Records from a pointing dataset
◇ ◇ ◇ ◇ ◇

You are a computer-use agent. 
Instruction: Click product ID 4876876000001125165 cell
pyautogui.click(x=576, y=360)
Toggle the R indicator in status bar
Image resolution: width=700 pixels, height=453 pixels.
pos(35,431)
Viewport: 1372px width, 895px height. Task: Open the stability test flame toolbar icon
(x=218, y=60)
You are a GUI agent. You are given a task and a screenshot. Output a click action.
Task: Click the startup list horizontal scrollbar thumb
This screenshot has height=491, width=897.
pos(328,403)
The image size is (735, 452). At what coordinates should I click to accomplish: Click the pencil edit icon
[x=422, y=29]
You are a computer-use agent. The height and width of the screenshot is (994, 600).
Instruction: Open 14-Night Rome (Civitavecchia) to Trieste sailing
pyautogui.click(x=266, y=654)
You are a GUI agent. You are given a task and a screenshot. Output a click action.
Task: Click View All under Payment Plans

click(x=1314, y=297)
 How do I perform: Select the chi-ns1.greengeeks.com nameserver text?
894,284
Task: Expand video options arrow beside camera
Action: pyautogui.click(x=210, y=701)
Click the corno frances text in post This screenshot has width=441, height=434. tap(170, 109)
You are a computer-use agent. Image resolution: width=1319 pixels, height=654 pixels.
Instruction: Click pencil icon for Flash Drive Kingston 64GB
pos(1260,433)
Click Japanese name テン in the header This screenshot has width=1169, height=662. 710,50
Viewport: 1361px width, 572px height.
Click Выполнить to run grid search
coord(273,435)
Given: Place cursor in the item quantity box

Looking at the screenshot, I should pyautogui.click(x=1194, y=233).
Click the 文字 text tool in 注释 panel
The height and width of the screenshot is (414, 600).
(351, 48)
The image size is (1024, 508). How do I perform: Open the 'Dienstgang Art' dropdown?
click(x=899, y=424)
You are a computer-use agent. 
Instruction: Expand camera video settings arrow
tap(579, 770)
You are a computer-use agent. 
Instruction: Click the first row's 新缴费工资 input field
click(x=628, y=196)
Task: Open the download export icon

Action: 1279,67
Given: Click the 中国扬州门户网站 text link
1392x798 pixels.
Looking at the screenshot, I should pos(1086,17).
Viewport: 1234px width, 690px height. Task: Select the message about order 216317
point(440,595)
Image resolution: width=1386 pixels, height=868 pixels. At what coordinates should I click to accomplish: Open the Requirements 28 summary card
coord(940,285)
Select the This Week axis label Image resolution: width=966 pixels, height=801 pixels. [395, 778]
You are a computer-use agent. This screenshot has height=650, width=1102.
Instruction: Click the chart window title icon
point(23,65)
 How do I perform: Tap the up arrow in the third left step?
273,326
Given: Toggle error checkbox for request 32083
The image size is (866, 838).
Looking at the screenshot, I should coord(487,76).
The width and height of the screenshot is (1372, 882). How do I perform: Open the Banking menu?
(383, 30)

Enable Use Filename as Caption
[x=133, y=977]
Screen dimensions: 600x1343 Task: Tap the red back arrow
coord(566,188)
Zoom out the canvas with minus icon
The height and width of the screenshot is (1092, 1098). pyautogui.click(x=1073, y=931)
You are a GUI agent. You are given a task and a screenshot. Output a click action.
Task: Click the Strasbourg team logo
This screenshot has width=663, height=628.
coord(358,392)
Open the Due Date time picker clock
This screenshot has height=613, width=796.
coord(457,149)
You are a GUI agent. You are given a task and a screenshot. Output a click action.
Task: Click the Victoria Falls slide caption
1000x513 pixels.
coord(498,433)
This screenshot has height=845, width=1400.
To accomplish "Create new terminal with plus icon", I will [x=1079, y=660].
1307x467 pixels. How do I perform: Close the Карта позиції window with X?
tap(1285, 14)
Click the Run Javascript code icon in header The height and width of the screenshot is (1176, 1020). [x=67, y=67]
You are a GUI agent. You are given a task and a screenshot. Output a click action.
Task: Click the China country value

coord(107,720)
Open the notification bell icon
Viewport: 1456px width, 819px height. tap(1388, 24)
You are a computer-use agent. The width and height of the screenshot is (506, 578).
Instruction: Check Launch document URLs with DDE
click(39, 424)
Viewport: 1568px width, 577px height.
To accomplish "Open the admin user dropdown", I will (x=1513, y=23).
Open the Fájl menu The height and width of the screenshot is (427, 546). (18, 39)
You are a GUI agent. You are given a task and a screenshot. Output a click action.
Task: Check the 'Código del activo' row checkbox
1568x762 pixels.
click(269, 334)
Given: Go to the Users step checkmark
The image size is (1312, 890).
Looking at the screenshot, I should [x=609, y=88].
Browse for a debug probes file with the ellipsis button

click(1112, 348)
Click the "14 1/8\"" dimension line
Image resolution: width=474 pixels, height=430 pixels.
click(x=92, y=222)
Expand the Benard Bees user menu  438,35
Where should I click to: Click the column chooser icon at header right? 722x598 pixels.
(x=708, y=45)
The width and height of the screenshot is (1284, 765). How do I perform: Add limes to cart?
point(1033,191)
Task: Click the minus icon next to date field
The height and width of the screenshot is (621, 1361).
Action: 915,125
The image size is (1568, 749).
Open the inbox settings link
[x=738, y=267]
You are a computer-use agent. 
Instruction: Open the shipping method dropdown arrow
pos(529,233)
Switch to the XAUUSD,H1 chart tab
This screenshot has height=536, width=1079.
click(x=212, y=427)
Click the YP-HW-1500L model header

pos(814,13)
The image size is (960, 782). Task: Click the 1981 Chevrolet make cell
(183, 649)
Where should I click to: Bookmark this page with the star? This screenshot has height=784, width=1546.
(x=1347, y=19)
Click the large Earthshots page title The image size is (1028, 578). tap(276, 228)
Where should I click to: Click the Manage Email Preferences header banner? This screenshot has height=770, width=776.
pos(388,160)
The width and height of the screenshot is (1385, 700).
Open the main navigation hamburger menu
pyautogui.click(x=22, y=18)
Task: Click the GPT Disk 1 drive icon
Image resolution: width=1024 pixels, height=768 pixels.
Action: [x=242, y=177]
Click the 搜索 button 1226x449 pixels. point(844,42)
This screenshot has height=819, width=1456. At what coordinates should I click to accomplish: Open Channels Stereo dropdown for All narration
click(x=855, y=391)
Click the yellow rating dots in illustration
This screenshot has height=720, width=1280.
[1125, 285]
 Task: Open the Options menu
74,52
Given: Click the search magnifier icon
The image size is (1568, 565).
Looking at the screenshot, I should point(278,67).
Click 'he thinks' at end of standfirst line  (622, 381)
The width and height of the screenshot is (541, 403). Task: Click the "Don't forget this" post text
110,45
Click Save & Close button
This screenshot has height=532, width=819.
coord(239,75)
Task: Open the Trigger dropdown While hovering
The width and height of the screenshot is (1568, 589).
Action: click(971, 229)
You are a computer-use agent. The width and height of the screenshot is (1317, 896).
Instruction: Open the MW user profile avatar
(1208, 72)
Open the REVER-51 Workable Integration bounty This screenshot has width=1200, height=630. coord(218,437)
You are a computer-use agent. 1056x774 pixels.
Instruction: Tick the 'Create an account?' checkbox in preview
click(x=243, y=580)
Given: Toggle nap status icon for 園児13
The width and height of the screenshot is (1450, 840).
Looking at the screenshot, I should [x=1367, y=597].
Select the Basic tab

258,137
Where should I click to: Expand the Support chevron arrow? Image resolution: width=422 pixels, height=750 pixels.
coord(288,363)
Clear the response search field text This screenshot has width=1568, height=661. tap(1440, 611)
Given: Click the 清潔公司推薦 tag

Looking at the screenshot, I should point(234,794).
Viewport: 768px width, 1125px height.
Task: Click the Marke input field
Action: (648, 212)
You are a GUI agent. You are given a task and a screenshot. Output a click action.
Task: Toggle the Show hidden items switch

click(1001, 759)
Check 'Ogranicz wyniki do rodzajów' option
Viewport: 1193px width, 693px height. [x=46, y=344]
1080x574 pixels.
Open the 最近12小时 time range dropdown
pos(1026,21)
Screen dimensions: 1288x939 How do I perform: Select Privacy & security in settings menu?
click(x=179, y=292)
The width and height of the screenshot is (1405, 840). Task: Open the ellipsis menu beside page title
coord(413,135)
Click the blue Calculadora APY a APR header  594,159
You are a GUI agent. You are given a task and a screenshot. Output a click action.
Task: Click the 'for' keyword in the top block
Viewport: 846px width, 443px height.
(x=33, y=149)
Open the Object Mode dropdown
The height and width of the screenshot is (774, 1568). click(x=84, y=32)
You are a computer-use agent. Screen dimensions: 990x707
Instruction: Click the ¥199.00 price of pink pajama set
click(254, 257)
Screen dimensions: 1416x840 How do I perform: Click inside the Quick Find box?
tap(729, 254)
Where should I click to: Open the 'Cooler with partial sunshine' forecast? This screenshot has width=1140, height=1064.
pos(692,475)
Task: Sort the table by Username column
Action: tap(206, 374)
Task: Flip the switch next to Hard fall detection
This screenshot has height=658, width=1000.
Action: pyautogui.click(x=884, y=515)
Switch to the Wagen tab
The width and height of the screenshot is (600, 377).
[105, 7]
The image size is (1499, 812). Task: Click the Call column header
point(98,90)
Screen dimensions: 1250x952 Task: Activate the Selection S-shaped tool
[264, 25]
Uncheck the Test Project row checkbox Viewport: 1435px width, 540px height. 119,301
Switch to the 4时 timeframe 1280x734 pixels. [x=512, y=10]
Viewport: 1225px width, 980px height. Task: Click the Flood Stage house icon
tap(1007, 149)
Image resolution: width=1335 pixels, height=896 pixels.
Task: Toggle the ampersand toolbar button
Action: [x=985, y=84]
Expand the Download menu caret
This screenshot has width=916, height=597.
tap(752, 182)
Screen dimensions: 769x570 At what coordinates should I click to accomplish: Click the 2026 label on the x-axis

◇ ◇ ◇ ◇ ◇

Rewrite the listing from its first line through the line containing "(x=218, y=60)", changing "status bar" to "footer" and leaving everything else as it stands.

TASK RESULT
You are a computer-use agent. 
Instruction: Click product ID 4876876000001125165 cell
pyautogui.click(x=576, y=360)
Toggle the R indicator in footer
Image resolution: width=700 pixels, height=453 pixels.
pos(35,431)
Viewport: 1372px width, 895px height. Task: Open the stability test flame toolbar icon
(x=218, y=60)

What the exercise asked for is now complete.